> [Prompt]: In the material below, find all lines with the string "will" and copy them.

> [Material provided]:
================
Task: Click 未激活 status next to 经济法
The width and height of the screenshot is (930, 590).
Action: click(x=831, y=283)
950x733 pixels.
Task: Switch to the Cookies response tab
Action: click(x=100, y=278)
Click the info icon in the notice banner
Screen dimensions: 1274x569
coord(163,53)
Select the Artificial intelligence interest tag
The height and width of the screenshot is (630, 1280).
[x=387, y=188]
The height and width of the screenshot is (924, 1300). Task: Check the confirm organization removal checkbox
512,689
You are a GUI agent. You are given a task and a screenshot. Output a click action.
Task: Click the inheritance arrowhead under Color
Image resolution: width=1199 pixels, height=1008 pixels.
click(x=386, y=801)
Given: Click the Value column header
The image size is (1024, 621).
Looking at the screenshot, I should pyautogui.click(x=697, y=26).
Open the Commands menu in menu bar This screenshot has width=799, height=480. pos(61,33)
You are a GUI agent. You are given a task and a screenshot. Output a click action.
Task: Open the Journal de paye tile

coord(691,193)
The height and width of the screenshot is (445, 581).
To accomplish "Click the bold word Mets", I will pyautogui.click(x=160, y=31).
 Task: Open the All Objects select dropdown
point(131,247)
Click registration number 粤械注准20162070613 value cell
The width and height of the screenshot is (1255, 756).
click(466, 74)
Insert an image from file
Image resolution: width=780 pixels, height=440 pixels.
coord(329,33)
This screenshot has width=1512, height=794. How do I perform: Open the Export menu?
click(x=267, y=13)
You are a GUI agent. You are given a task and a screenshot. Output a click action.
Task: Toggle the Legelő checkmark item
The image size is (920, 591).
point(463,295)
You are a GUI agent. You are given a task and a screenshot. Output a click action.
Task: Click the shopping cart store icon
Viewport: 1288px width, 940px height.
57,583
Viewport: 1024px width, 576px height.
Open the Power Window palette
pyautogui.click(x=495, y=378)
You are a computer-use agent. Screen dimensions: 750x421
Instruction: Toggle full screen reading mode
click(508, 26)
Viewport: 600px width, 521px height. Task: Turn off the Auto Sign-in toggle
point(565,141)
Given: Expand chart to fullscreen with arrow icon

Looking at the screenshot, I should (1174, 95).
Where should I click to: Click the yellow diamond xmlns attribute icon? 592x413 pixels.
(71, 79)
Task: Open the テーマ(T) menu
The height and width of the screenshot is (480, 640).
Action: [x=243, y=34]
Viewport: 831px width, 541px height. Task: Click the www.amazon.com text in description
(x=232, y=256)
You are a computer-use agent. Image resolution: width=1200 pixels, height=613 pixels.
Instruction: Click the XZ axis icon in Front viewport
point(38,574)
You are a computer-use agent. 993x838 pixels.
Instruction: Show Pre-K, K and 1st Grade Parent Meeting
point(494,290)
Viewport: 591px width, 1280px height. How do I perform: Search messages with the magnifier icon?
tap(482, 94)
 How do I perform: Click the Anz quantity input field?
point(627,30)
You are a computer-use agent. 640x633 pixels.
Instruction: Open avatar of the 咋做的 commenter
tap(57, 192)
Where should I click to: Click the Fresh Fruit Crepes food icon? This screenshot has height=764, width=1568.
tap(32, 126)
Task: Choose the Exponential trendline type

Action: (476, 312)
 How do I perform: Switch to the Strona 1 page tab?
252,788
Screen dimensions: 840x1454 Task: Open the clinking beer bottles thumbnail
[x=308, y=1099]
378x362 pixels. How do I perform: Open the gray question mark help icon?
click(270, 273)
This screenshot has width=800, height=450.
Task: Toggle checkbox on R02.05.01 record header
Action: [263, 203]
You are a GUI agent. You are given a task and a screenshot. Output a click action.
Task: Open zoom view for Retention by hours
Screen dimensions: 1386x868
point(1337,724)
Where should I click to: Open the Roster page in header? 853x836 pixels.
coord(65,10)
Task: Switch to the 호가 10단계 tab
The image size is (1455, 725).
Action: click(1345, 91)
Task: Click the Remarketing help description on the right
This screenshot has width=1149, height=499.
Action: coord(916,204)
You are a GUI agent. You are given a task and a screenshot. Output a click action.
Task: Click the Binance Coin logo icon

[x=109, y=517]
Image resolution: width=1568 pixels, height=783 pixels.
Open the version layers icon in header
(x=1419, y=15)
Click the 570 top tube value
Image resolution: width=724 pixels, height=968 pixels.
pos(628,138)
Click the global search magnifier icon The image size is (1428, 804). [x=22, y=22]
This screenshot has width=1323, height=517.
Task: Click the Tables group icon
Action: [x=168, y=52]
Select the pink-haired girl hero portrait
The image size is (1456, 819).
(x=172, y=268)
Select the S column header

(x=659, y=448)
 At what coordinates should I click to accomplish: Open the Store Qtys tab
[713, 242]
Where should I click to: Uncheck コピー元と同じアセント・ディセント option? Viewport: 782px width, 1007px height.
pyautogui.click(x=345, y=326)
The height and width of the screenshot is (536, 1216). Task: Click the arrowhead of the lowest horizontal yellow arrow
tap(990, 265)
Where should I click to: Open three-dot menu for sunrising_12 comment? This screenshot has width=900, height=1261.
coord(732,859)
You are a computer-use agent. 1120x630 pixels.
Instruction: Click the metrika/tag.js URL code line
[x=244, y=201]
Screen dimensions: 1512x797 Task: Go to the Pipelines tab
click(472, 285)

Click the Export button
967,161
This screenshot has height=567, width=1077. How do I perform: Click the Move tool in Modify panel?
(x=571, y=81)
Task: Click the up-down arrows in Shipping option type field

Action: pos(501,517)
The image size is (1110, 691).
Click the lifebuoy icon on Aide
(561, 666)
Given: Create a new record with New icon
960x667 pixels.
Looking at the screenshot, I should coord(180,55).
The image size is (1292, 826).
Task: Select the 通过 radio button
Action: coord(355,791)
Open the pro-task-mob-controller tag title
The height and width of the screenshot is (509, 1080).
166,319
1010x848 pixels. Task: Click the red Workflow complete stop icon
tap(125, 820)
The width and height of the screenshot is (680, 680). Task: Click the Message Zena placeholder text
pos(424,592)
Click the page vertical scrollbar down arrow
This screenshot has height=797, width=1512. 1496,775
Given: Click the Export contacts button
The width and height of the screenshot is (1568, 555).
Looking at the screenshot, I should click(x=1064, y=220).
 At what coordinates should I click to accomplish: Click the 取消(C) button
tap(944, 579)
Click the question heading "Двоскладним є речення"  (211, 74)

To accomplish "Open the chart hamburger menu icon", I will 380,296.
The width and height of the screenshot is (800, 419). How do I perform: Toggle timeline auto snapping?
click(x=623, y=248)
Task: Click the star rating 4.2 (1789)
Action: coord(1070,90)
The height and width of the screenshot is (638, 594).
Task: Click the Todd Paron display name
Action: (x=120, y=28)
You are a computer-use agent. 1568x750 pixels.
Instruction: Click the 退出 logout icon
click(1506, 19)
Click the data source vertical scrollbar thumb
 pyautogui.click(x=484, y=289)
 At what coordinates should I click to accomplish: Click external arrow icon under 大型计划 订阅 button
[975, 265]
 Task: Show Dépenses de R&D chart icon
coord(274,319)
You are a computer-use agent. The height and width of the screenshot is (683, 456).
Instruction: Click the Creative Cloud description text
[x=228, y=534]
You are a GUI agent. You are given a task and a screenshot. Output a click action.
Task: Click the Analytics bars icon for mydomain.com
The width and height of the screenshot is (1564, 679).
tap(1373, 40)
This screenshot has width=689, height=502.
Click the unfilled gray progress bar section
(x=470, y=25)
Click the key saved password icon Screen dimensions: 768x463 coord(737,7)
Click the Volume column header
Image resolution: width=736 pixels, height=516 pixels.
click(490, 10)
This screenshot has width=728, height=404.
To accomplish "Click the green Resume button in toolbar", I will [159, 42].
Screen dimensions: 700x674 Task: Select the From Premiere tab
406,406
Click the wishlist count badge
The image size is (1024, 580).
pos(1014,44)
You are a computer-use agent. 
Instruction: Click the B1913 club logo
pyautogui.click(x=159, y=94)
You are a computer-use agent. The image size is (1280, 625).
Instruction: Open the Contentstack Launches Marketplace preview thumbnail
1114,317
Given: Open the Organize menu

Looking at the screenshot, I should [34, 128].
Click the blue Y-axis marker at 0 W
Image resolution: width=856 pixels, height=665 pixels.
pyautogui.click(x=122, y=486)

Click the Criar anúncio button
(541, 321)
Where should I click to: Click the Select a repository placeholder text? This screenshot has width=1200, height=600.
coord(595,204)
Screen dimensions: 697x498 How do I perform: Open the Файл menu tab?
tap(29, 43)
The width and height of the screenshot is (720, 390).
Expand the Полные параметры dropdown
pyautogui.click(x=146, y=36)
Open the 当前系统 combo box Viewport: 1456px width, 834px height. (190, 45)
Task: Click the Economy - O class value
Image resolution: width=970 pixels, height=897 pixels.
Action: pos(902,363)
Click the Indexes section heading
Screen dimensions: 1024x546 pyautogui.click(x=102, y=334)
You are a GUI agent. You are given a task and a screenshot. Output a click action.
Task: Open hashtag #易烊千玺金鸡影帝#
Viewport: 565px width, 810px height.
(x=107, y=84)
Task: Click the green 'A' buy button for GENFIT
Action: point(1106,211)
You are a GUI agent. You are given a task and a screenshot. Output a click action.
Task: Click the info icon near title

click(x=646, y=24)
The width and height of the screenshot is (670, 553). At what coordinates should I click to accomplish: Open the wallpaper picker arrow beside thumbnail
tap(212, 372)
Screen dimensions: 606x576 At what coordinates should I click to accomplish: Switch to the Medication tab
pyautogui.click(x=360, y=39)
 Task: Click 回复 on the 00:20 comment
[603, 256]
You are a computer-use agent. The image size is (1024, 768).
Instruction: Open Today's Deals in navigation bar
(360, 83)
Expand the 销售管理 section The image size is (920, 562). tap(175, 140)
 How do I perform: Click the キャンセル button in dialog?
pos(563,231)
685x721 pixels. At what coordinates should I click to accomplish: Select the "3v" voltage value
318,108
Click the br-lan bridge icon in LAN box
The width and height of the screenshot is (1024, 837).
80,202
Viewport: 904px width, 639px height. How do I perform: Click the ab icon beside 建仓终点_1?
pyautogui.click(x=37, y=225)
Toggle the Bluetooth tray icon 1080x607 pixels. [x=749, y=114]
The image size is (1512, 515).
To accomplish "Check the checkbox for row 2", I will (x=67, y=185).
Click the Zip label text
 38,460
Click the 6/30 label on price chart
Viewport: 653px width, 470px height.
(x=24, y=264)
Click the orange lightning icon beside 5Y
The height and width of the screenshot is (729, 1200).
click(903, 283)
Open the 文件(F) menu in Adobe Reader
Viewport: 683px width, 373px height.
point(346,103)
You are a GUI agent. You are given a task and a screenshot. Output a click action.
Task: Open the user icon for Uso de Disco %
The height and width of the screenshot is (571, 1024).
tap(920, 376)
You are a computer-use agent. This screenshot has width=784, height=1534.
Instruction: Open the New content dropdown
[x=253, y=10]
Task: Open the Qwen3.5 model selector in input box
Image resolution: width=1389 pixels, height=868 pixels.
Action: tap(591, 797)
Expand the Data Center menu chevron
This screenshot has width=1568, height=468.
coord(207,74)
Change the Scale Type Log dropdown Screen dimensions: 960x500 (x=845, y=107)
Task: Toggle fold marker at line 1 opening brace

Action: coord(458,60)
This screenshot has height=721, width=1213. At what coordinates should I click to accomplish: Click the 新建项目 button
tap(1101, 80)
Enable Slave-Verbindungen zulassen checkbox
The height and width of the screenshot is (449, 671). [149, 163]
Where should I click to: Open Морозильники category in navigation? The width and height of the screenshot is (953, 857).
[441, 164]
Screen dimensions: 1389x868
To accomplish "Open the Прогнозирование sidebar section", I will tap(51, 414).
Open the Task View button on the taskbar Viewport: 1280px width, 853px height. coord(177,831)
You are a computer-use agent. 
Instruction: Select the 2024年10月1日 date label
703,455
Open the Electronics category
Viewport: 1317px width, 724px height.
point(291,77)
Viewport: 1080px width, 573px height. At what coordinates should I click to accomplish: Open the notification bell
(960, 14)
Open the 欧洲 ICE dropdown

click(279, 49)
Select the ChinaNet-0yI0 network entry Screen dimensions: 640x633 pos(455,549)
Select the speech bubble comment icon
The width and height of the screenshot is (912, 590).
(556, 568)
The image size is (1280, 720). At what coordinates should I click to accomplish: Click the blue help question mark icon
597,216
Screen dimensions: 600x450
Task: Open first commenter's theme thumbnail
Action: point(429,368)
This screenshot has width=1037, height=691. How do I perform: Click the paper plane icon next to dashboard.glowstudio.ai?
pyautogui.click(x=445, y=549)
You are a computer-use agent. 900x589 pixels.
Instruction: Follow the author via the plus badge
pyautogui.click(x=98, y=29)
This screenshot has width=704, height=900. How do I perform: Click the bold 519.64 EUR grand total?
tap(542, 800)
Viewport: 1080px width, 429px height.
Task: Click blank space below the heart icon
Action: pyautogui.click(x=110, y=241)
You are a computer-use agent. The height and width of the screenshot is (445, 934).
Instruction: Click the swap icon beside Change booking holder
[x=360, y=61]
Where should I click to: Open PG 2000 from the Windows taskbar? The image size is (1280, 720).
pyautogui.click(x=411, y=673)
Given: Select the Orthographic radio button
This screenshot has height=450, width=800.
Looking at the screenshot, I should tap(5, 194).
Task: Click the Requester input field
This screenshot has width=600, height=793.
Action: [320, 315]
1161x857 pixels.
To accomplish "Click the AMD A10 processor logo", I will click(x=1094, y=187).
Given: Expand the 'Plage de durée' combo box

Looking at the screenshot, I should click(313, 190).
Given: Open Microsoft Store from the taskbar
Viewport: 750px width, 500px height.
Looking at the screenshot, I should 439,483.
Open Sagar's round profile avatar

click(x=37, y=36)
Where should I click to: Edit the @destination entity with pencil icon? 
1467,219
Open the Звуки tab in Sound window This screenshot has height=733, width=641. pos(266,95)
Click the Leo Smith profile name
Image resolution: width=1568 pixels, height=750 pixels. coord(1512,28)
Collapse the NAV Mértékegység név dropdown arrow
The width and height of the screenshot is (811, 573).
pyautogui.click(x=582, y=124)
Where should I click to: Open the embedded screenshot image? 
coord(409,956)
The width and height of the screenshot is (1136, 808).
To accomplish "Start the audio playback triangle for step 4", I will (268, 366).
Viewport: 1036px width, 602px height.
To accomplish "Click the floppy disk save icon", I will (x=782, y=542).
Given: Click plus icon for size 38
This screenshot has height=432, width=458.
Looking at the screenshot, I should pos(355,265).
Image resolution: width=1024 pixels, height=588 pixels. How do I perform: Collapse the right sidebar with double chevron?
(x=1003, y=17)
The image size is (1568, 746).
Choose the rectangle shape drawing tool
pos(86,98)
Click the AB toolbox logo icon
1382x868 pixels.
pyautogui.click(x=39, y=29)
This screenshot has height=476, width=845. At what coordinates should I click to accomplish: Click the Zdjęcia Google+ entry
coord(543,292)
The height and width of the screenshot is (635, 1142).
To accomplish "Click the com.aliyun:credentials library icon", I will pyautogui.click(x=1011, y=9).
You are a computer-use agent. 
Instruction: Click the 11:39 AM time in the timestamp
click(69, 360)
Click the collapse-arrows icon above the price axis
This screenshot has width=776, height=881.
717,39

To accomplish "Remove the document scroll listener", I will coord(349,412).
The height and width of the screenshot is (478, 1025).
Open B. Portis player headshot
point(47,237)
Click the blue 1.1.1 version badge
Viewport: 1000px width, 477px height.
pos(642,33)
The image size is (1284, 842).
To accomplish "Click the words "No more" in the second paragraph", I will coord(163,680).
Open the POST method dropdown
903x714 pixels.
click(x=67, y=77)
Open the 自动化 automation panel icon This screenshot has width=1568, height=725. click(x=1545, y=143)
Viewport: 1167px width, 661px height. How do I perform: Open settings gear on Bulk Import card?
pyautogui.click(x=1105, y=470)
================
> [Written answer]:
To accomplish "Click the bold word Mets", I will pyautogui.click(x=160, y=31).
To accomplish "Open the chart hamburger menu icon", I will 380,296.
To accomplish "Click the green Resume button in toolbar", I will [159, 42].
To accomplish "Check the checkbox for row 2", I will (x=67, y=185).
To accomplish "Open the Прогнозирование sidebar section", I will tap(51, 414).
To accomplish "Click the AMD A10 processor logo", I will click(x=1094, y=187).
To accomplish "Start the audio playback triangle for step 4", I will (268, 366).
To accomplish "Click the floppy disk save icon", I will (x=782, y=542).
To accomplish "Click the com.aliyun:credentials library icon", I will pyautogui.click(x=1011, y=9).
To accomplish "Remove the document scroll listener", I will coord(349,412).
To accomplish "Click the words "No more" in the second paragraph", I will coord(163,680).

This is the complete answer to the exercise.